Joe Duda, interim state forester with the Colorado State Forest Service, this week was presented the 2013 Forest Health Protection Aviation Safety Award from the USDA Forest Service for “outstanding contributions to aviation safety and support to forest health programs.” Only one candidate from state and federal organizations involved in national USFS aerial survey programs receives the award each year.
The award is given for promoting a positive aviation safety culture, conducting forest health activities that directly benefit the resource, and for building efficiencies among federal and state partners. James Hubbard, deputy chief of the USFS State and Private Forestry Program, presented the award to Duda yesterday in Fort Collins.
“Joe continually places safety as the highest priority and has substantially contributed to developing a positive, effective and long-term cooperative forest health relationship,” said Hubbard.
For the past several years, Duda has participated in at least one aerial detection survey flight annually and in numerous meetings and trainings. He says that being a program lead with personal involvement in the flights provides him an opportunity to be aware of the unique challenges aerial observers face, and ensure that everyone involved is promoting a safe and effective work environment.

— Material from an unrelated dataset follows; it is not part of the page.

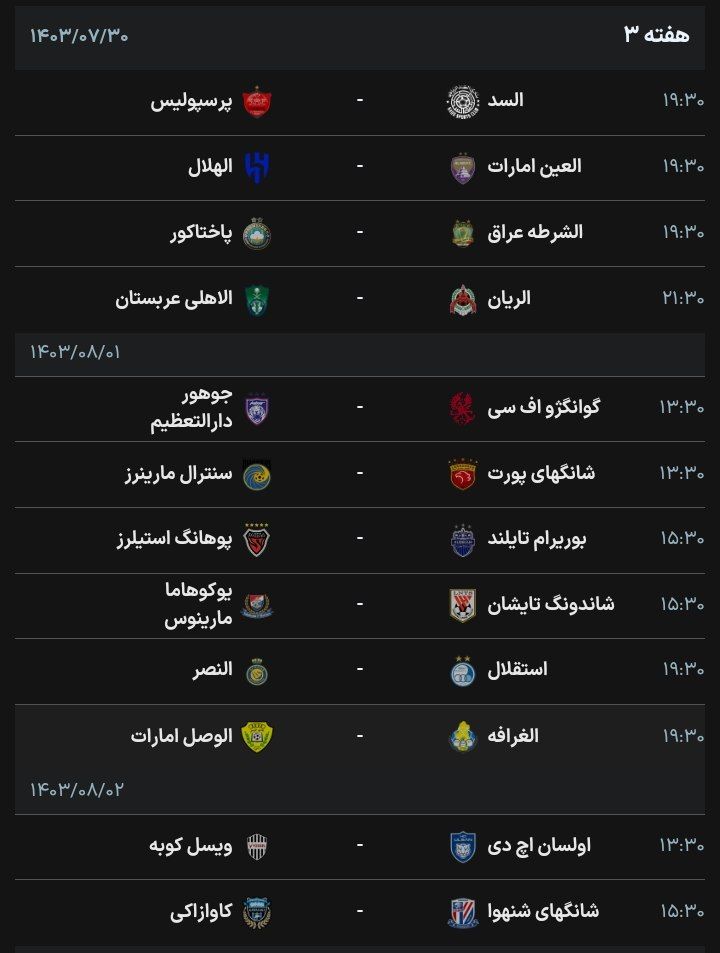Click the Persepolis team logo
Screen dimensions: 720x953
click(x=257, y=102)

The USFS Forest Health Protection Program established the award to commemorate the aerial survey crew of aircraft N30266 – Rodney Whiteman, Dan Snider and Patrick Jessup – lost on a 2010 aerial detection flight in Pennsylvania.
Each year, observers with the CSFS and USFS together conduct an aerial survey to map insect and disease activity in forested areas of Colorado. The survey, which involves flying from July through September, provides a snapshot of landscape-level forest conditions that may be monitored and addressed more closely by on-the-ground assessments.
“It’s easy to work with our partners in the USFS Forest Health Protection Program, who are passionate and dedicated,” Duda said. “The real heroes are the folks frequently going up in the aircraft and conducting the aerially surveys. Their safety is our top priority.”